522> De l'eau, de l'eau, de l'eau... Les apôtres, peu satisfaits de cette marche sous la pluie, insinuent à Jésus qu'il vaudrait mieux s'abriter à Nazareth qui n'est pas loin... et Pierre dit : "Puis on pourrait en partir avec l'enfant..."

Le "non" de Jésus est tellement tranchant que personne n'ose insister. Jésus va en avant tout seul... Les autres derrière, en deux groupes, renfrognés.
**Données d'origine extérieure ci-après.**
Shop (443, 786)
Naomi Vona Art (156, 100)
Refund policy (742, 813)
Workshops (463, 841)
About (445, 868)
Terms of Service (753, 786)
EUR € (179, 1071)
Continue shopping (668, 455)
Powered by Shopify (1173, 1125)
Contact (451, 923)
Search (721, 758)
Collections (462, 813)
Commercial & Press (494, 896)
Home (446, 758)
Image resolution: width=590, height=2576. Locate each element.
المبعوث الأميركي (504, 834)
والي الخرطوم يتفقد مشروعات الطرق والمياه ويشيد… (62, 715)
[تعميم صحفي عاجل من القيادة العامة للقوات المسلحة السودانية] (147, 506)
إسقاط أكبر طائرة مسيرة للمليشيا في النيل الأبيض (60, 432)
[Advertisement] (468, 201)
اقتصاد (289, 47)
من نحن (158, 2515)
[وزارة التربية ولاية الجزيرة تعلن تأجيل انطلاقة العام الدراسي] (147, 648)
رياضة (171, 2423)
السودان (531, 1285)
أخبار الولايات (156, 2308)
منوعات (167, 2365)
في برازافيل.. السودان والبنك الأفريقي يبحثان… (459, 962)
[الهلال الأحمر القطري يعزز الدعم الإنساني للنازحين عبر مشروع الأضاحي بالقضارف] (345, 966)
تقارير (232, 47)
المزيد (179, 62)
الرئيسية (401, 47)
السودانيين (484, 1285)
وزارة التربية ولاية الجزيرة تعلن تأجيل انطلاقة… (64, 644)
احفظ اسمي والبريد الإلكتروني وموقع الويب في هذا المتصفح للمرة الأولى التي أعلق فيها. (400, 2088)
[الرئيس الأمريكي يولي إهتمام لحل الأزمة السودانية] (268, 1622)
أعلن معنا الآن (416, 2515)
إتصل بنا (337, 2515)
523> Puis Pierre ne peut y résister et va près de Jésus. "Maître, tu me veux ?" demande-t-il un peu mortifié.

"Tu m'es toujours cher, Simon. Viens."

Pierre se rassérène. Il trottine aux côtés de Jésus qui, avec ses longs pas, fait aisément beaucoup de chemin. Après un moment, il dit : "Maître... ce serait beau d'avoir l'enfant pour la fête..."

Jésus ne répond pas.

"Maître, pourquoi ne me fais-tu pas plaisir ?"

"Simon, tu cours le risque que je t'enlève l'enfant."
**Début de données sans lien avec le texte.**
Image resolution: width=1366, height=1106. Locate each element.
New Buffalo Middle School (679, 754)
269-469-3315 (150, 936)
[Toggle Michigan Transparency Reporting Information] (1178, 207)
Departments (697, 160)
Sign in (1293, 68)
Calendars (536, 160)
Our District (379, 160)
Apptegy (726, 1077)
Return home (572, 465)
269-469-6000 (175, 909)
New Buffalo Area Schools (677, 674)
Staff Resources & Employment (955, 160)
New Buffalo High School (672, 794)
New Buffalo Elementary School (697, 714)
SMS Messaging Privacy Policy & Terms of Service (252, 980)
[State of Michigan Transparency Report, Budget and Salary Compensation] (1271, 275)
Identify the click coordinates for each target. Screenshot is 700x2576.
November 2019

"Non ! Seigneur ! Pourquoi ?" Pierre est épouvanté par la menace et désolé.

"Parce que je ne veux pas que tu sois retenu par aucune chose. Je te l'ai dit quand je t'ai accordé Margziam. Toi, au contraire, tu t'enlise dans cette affection."
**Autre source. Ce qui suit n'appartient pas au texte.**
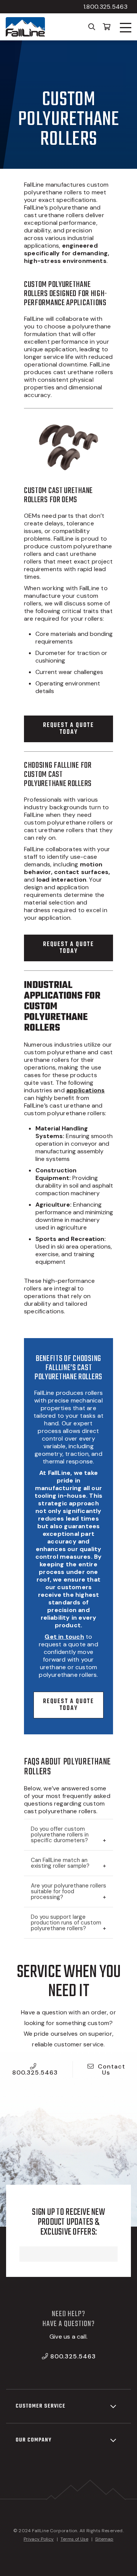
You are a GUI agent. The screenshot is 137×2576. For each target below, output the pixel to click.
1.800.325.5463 (105, 6)
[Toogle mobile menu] (125, 27)
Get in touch (64, 1637)
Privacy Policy (39, 2539)
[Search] (92, 26)
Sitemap (104, 2539)
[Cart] (106, 26)
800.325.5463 (35, 2072)
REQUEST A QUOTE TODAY (68, 728)
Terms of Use (74, 2539)
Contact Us (111, 2069)
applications (85, 1090)
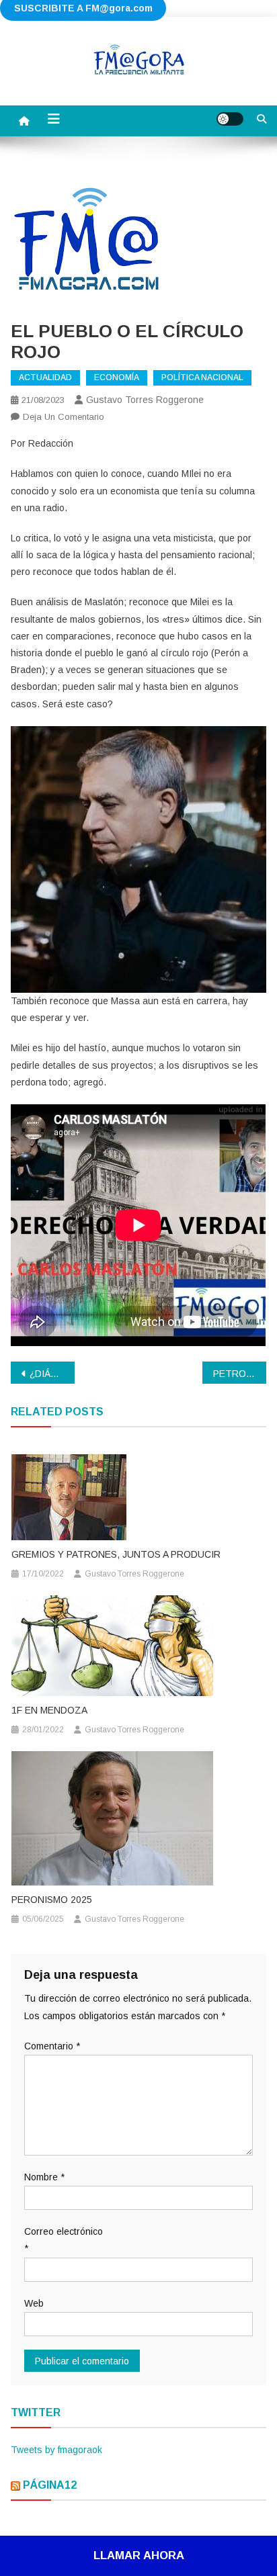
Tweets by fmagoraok (56, 2449)
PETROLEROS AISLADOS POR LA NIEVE (239, 1373)
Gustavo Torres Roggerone (145, 399)
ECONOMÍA (116, 377)
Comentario (52, 2046)
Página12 (50, 2485)
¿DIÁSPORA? (52, 1373)
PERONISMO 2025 (51, 1899)
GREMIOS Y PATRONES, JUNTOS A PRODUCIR (116, 1554)
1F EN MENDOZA (49, 1710)
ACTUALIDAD (45, 377)
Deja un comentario (63, 417)
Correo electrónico (63, 2240)
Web (34, 2303)
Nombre (44, 2177)
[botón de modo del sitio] (229, 119)
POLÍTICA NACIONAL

"Ce n'est pas un péché d'aimer, et d'aimer Margziam. Tu l'aimes, Toi, aussi…"

 "Mais cet amour ne m'empêche pas de me donner tout entier à ma mission. Tu ne te rappelles pas mes paroles sur les affections humaines ? Mes conseils, si nets qu'ils sont déjà des ordres, pour celui qui veut mettre la main à la charrue ? [1] Tu es en train de te lasser, Simon de Jonas, d'être héroïquement mon disciple ?"

La voix de Pierre est devenue rauque par les larmes quand il répond : "Non, Seigneur. Je me rappelle tout, et je ne suis pas lassé. Mais j'ai l'impression que c'est le contraire... Que c'est Toi qui es lassé de moi, du pauvre Simon qui a tout quitté pour te suivre..."

"Qui a tout trouvé en me suivant, veux-tu dire."

"Non... Oui... Maître... Je suis un pauvre homme, moi..."

"Je le sais. C'est précisément pour cela que je te travaille. C'est pour faire d'un pauvre homme un homme, et de celui-ci un saint, mon Apôtre, ma Pierre. Je suis dur pour te rendre dur. Je ne veux pas que tu sois mou comme cette boue. Je veux que tu sois un bloc taillé, parfait : la Pierre de base. Ne comprends-tu pas que cela c'est de l'amour ? Tu ne te souviens pas du Sage ? Lui dit que celui qui aime est sévère. Mais comprends-moi ! Comprends-moi, toi, au moins ! Ne vois-tu pas comme je suis accablé, désolé par tant d'incompréhensions, par trop de feintes, par de nombreux manques d'amour et par des déceptions encore plus nombreuses ?"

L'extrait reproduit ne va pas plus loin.